* [Supplied material]

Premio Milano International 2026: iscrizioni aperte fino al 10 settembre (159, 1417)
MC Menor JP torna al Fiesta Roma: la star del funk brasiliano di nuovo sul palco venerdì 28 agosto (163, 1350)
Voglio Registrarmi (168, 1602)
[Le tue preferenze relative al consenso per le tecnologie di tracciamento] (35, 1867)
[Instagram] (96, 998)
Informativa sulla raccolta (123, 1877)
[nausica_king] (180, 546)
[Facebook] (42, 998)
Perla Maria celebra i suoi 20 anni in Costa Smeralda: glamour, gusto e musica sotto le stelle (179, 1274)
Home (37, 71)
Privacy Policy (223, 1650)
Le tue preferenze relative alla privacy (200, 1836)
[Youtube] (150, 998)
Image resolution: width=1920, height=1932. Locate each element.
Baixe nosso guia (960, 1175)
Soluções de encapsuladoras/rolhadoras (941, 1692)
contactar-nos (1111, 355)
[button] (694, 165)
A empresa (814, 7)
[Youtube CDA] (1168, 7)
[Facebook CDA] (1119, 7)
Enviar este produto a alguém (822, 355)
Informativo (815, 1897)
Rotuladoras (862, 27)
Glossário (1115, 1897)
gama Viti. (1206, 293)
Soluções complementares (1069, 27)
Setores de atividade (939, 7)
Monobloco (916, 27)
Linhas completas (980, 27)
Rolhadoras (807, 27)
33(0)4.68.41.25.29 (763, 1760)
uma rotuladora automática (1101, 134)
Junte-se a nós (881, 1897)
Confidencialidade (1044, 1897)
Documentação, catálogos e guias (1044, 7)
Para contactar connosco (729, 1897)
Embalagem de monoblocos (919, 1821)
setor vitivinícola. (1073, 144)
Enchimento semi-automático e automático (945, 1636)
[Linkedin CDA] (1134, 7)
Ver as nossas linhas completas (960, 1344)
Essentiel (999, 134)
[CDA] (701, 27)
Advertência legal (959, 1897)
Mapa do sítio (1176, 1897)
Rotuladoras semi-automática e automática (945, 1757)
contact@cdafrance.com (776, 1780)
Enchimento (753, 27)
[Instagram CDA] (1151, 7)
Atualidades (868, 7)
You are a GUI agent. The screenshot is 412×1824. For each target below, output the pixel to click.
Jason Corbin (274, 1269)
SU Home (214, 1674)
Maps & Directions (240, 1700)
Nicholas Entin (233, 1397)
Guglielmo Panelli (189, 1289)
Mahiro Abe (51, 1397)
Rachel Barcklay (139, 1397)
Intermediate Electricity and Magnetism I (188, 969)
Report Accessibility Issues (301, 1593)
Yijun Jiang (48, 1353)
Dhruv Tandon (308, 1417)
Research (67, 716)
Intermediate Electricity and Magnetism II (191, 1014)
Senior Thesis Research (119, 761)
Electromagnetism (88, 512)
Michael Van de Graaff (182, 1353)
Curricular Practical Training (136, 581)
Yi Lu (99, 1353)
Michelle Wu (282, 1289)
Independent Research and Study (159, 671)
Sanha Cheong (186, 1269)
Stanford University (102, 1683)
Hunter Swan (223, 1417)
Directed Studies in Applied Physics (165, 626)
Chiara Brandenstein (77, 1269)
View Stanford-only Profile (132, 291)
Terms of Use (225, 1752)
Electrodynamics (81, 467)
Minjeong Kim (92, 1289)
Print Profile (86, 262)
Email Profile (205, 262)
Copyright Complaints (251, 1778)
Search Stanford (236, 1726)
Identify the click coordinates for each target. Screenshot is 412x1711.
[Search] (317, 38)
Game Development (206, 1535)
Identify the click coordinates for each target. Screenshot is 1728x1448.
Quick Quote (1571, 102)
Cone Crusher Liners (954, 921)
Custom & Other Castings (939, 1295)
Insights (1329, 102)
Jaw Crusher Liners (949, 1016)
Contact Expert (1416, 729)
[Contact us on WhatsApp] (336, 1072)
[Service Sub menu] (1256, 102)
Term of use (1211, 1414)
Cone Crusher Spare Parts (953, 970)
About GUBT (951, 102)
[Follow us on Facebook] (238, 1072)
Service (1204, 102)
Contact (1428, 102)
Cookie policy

* [Task] Retype only the lines running from the top of the listing to the line that holds "A empresa (814, 7)", both ends included.

* [Result of the task]
Premio Milano International 2026: iscrizioni aperte fino al 10 settembre (159, 1417)
MC Menor JP torna al Fiesta Roma: la star del funk brasiliano di nuovo sul palco venerdì 28 agosto (163, 1350)
Voglio Registrarmi (168, 1602)
[Le tue preferenze relative al consenso per le tecnologie di tracciamento] (35, 1867)
[Instagram] (96, 998)
Informativa sulla raccolta (123, 1877)
[nausica_king] (180, 546)
[Facebook] (42, 998)
Perla Maria celebra i suoi 20 anni in Costa Smeralda: glamour, gusto e musica sotto le stelle (179, 1274)
Home (37, 71)
Privacy Policy (223, 1650)
Le tue preferenze relative alla privacy (200, 1836)
[Youtube] (150, 998)
Image resolution: width=1920, height=1932. Locate each element.
Baixe nosso guia (960, 1175)
Soluções de encapsuladoras/rolhadoras (941, 1692)
contactar-nos (1111, 355)
[button] (694, 165)
A empresa (814, 7)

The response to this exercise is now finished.